El tratamiento convencional de la artritis reumatoide incluye fármacos anti-inflamatorios como los derivados de la cortisona y otros medicamentos sintéticos, que alivian los síntomas pero no curan la enfermedad.
Por el contrario, pueden producir complicaciones gastrointestinales, muerte súbita, infarto al miocardio, angina inestable, accidentes cerebro vasculares, trombosis periférica y otros efectos secundarios importantes.
En los Centros y Unidades Médicas Adaptógenos indicamos adaptógenos que estimulan la Inteligencia celular y mejoran la estructura y función de las articulaciones afectadas (su Organización). Entre estos destacan varias plantas que disminuyen la entropía y tienen efectos iguales a los de los anti-inflamatorios sintéticos, pero que no producen efectos adversos, tales como: Harpagophytum procumbens (Uña del Diablo), Morinda citrifolia (Noni), Hydrastis canadensis, Tríbulus terrestris y Uncaria tomentosa (Uña de Gato).

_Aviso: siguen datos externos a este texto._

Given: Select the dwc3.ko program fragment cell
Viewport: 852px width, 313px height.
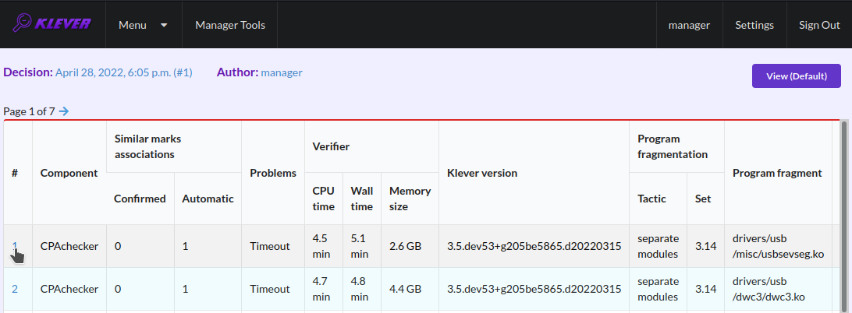Looking at the screenshot, I should click(x=778, y=289).
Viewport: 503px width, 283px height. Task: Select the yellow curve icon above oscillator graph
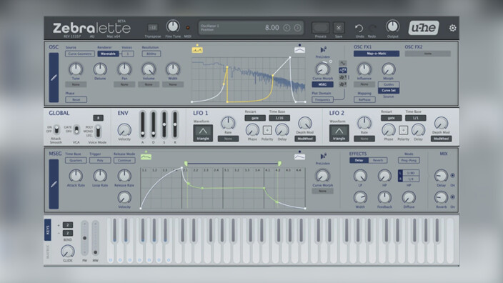point(197,50)
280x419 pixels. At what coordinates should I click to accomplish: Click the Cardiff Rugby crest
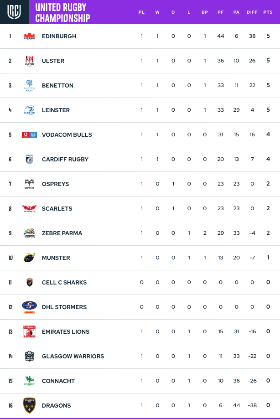(29, 159)
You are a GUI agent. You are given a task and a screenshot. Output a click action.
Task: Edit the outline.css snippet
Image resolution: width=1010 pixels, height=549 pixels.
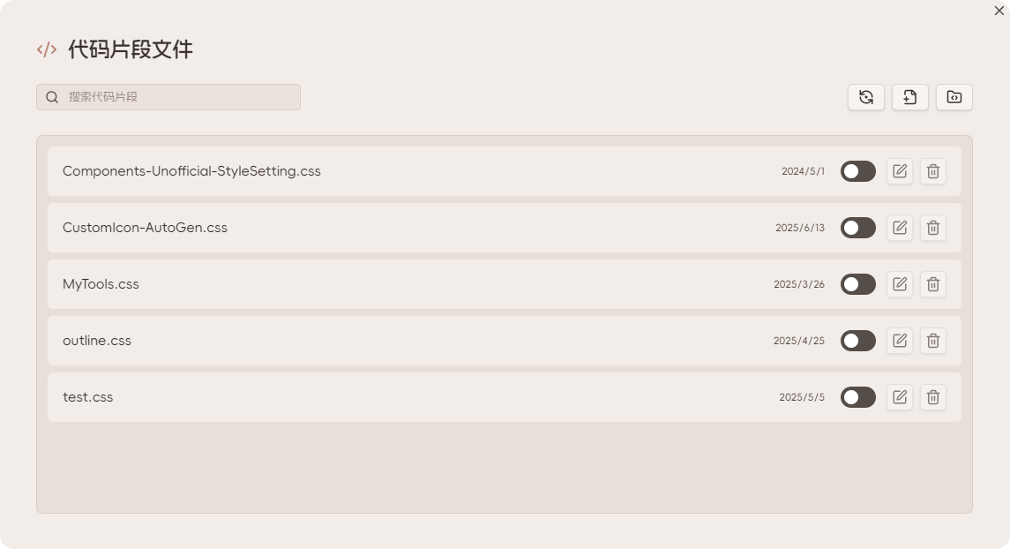pos(900,341)
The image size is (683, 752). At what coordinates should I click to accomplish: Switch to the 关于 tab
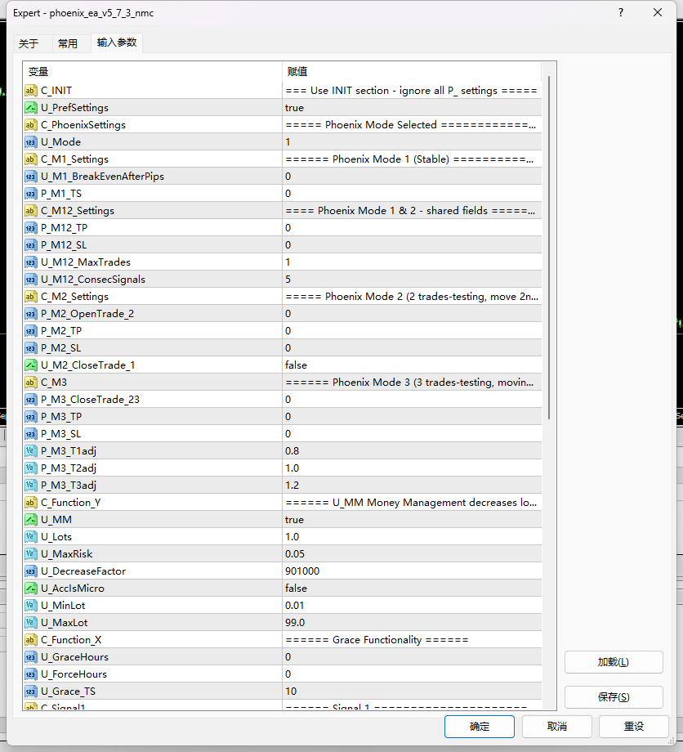click(x=29, y=43)
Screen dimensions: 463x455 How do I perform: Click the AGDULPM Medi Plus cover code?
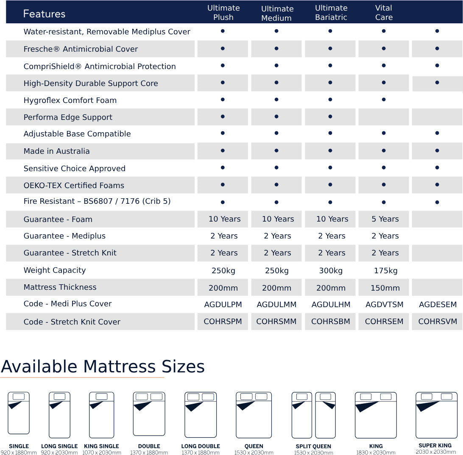coord(223,305)
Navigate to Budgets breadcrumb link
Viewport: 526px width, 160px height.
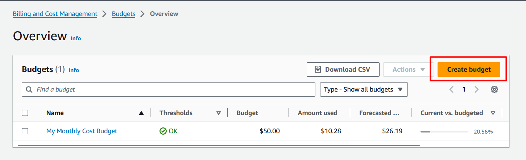pyautogui.click(x=124, y=14)
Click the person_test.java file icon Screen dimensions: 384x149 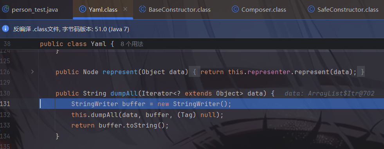tap(5, 9)
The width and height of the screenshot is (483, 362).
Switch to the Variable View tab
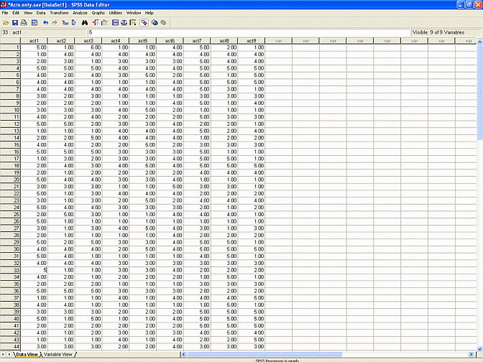58,354
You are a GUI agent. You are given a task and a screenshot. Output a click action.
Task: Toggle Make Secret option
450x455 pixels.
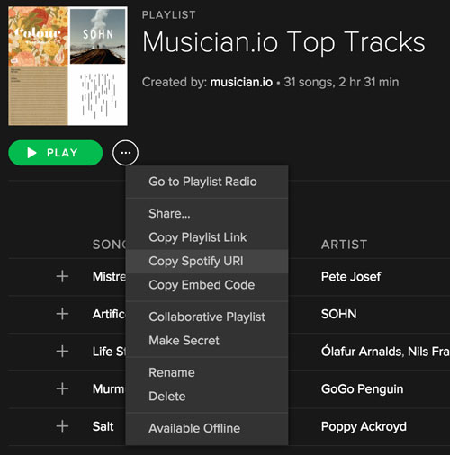coord(207,341)
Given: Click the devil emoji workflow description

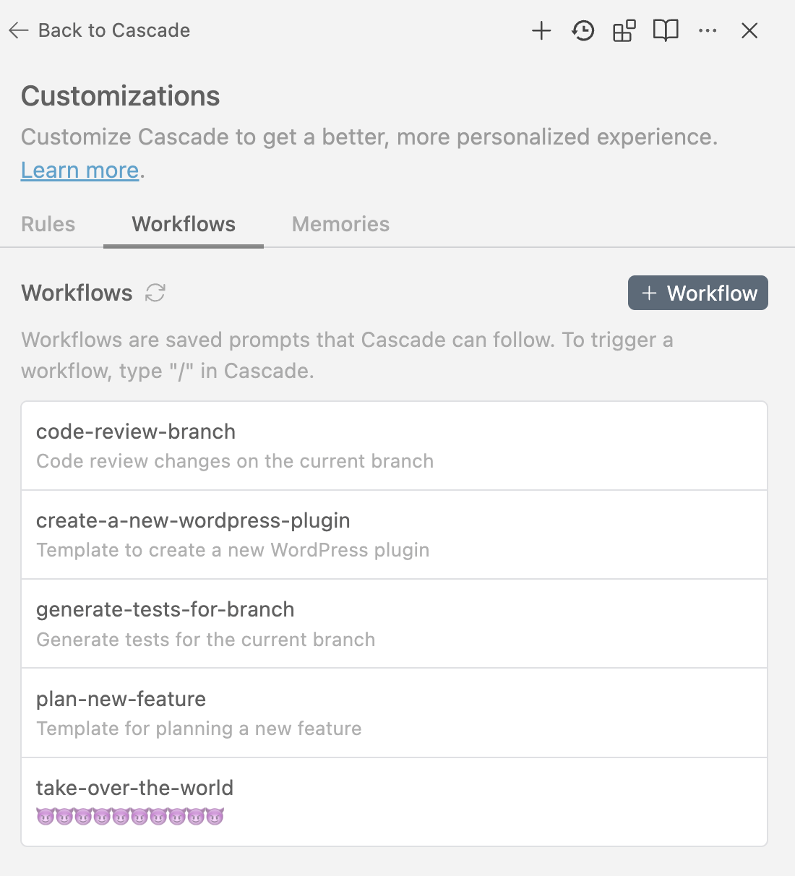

Estas plantas, en correcta combinación con otros productos naturales que incrementan la Energía celular, producirán alivio de los síntomas, la mejoría o curación de la enfermedad y una dramática mejoría en la calidad de vida de los pacientes que padecen artritis reumatoide. Así quedó demostrado en el reciente “1er. Congreso Internacional de Medicina Sistémica”.